Exercise
Where the word "Open" appears in a line of the entries below, count that line and give the total alone.
————
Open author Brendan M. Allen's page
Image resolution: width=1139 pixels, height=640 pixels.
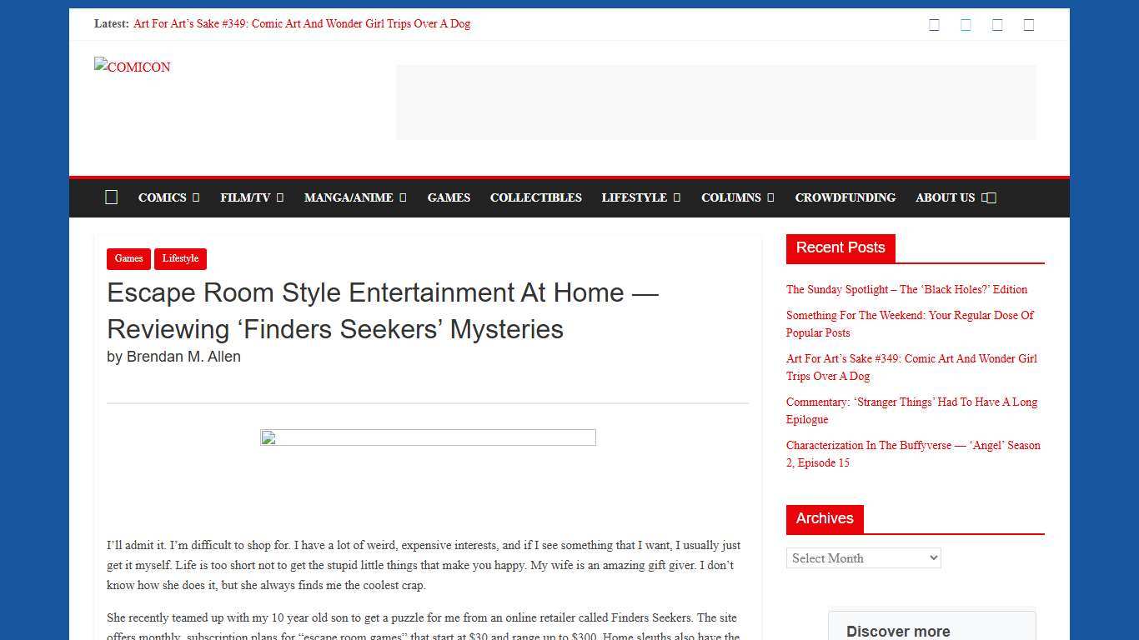coord(183,357)
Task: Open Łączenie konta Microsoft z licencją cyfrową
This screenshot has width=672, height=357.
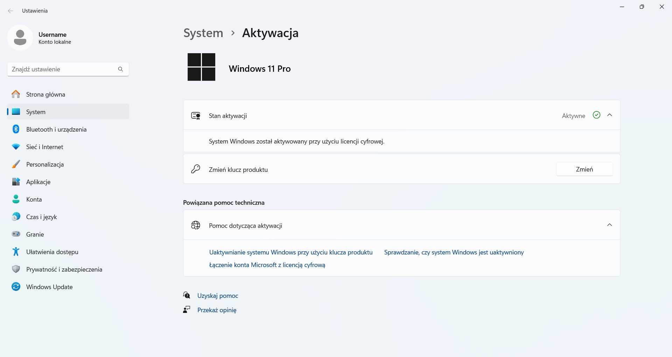Action: (267, 265)
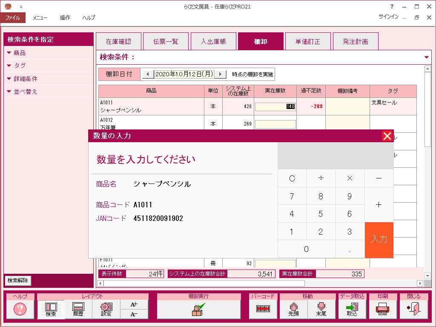The width and height of the screenshot is (436, 327).
Task: Expand the 商品 search condition
Action: pos(20,53)
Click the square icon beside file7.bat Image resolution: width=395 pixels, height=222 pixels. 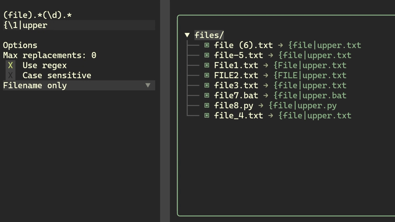pyautogui.click(x=207, y=95)
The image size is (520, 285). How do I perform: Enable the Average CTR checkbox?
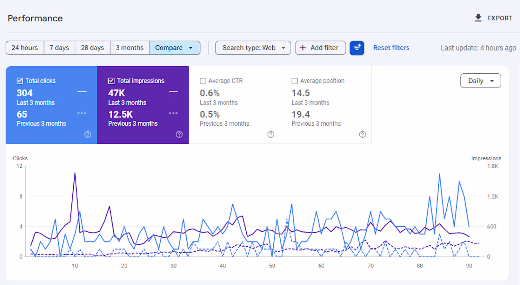pyautogui.click(x=203, y=81)
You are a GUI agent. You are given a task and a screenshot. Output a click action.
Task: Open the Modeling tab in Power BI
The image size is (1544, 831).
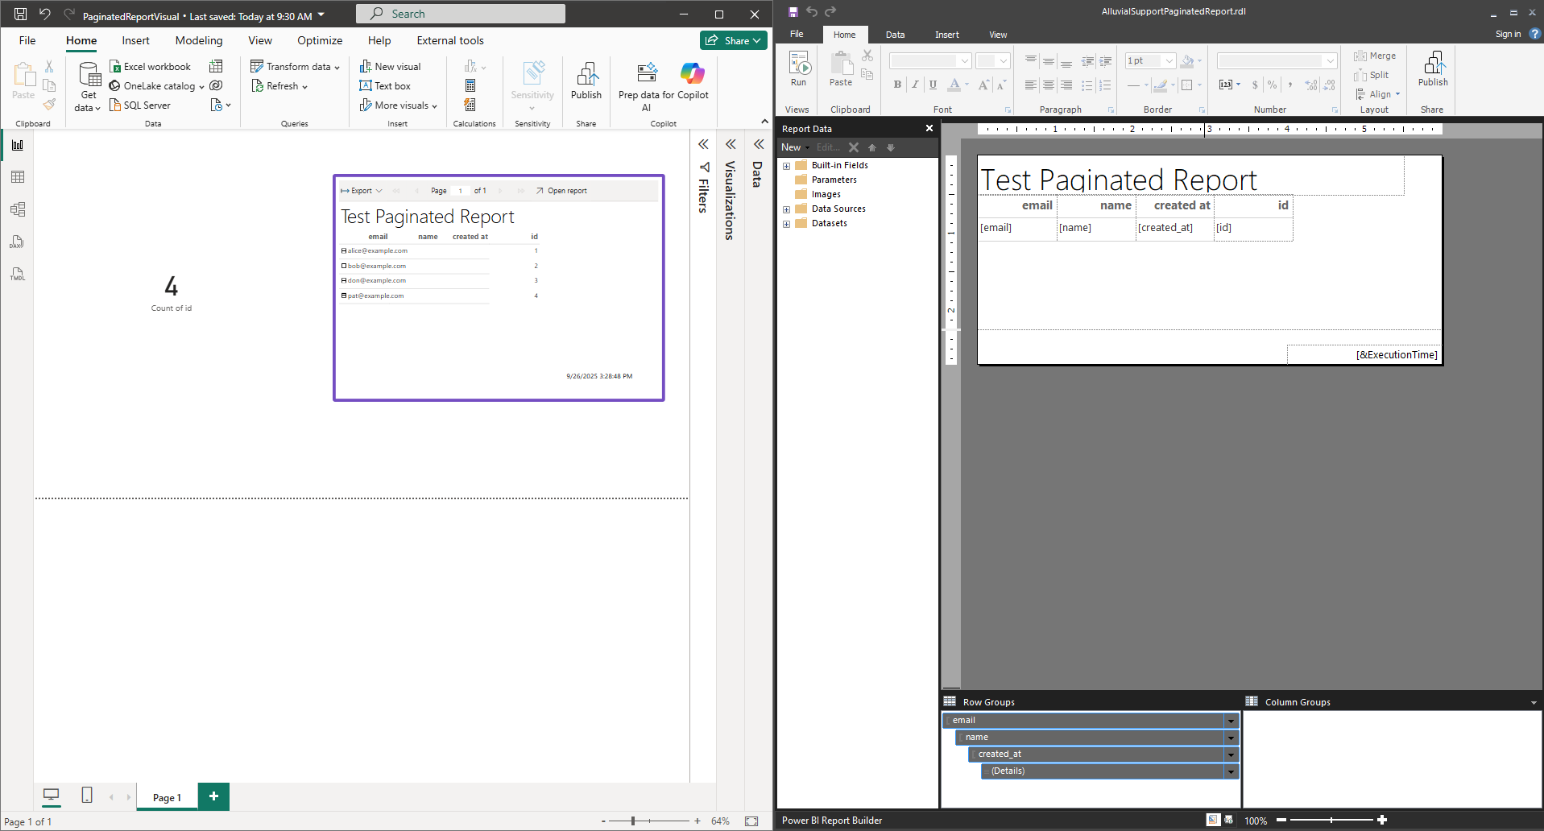coord(199,40)
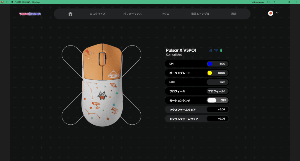Toggle the モーションシンク switch on
This screenshot has height=161, width=300.
click(x=217, y=100)
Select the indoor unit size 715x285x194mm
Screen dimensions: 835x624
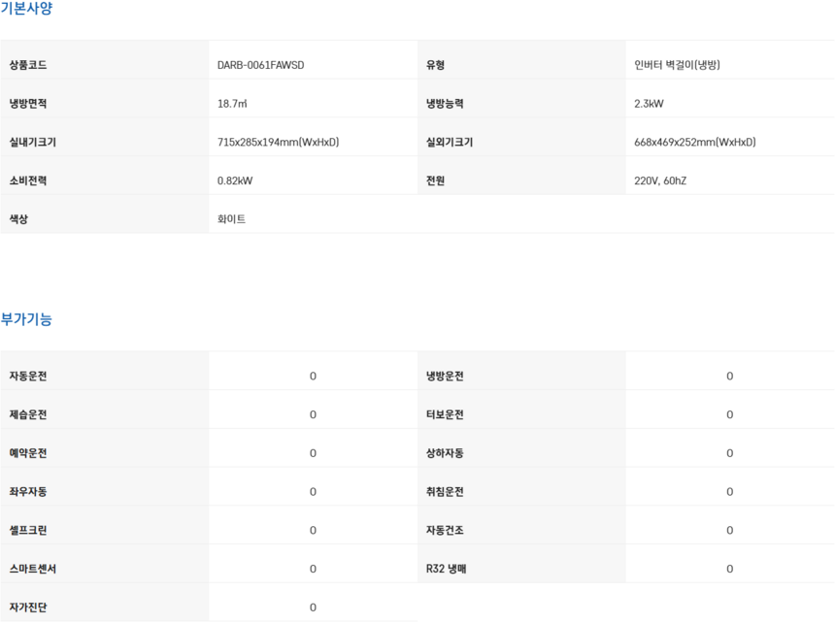point(278,143)
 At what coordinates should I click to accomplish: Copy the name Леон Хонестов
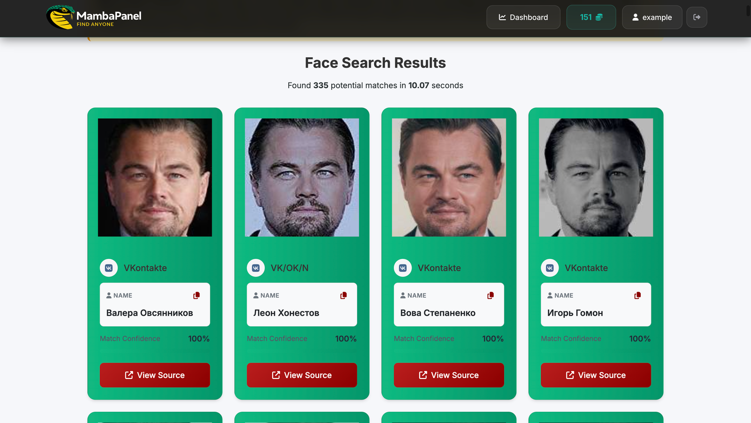tap(343, 295)
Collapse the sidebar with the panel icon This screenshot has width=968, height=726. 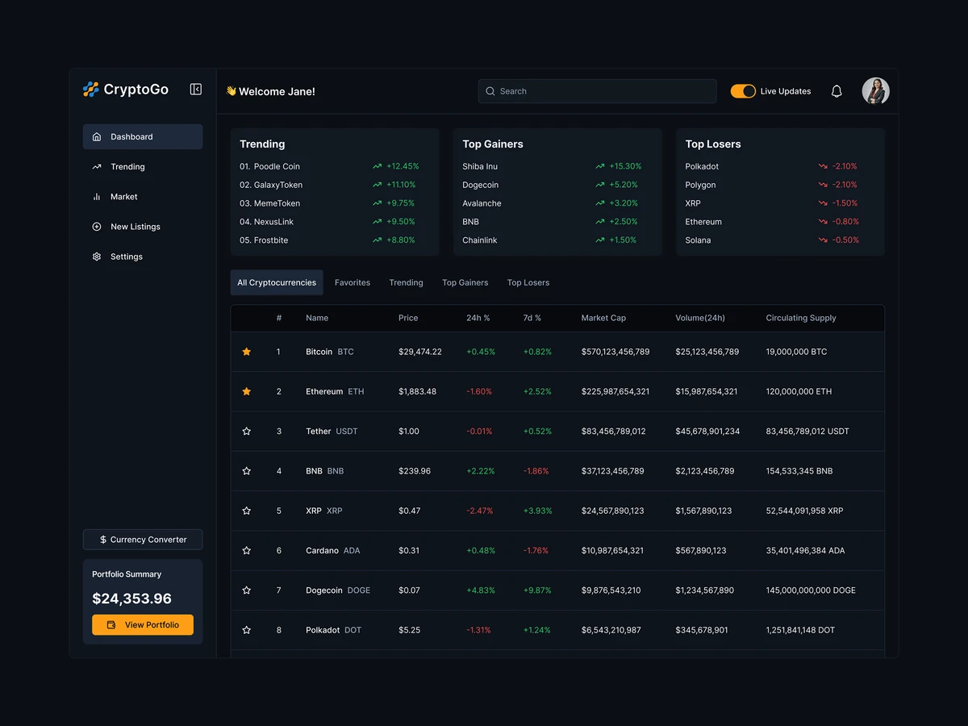point(195,90)
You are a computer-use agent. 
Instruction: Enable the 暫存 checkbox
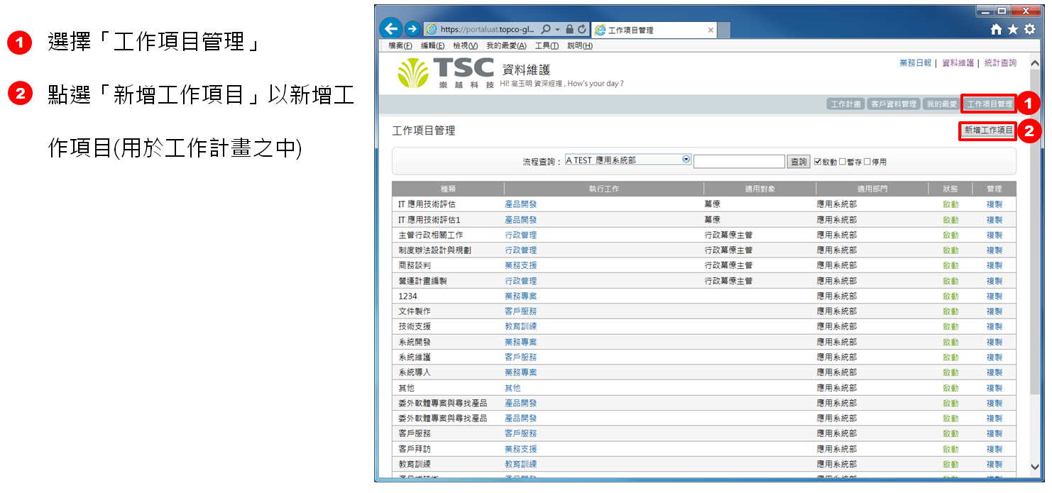[x=843, y=162]
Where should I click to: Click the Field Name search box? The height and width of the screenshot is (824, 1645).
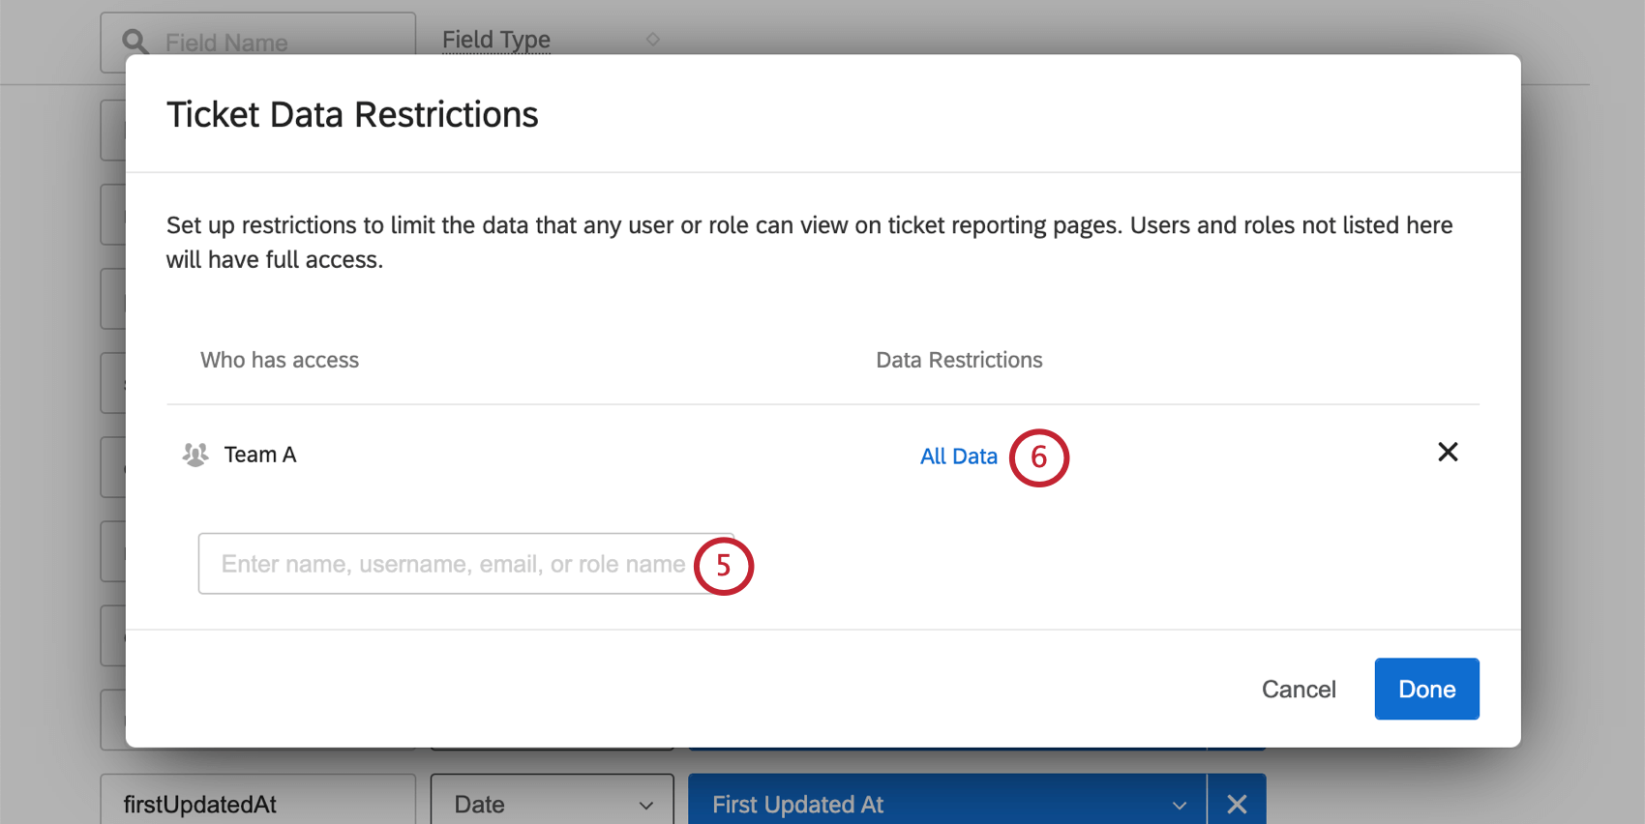(x=271, y=42)
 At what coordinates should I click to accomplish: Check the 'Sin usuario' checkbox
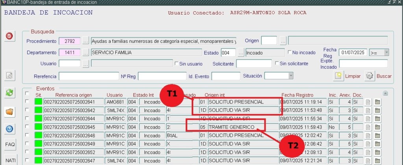click(176, 63)
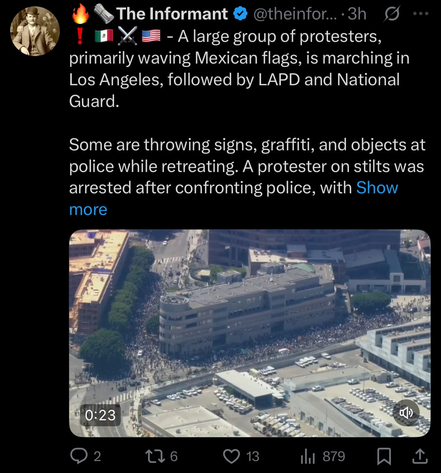Like the post with the heart icon

(232, 456)
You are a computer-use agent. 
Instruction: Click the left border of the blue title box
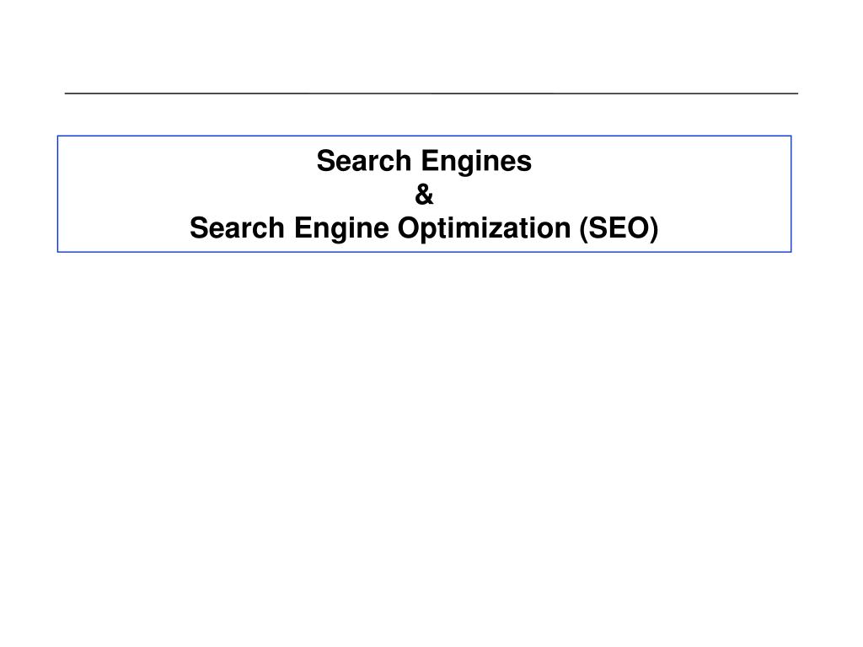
————
The answer
3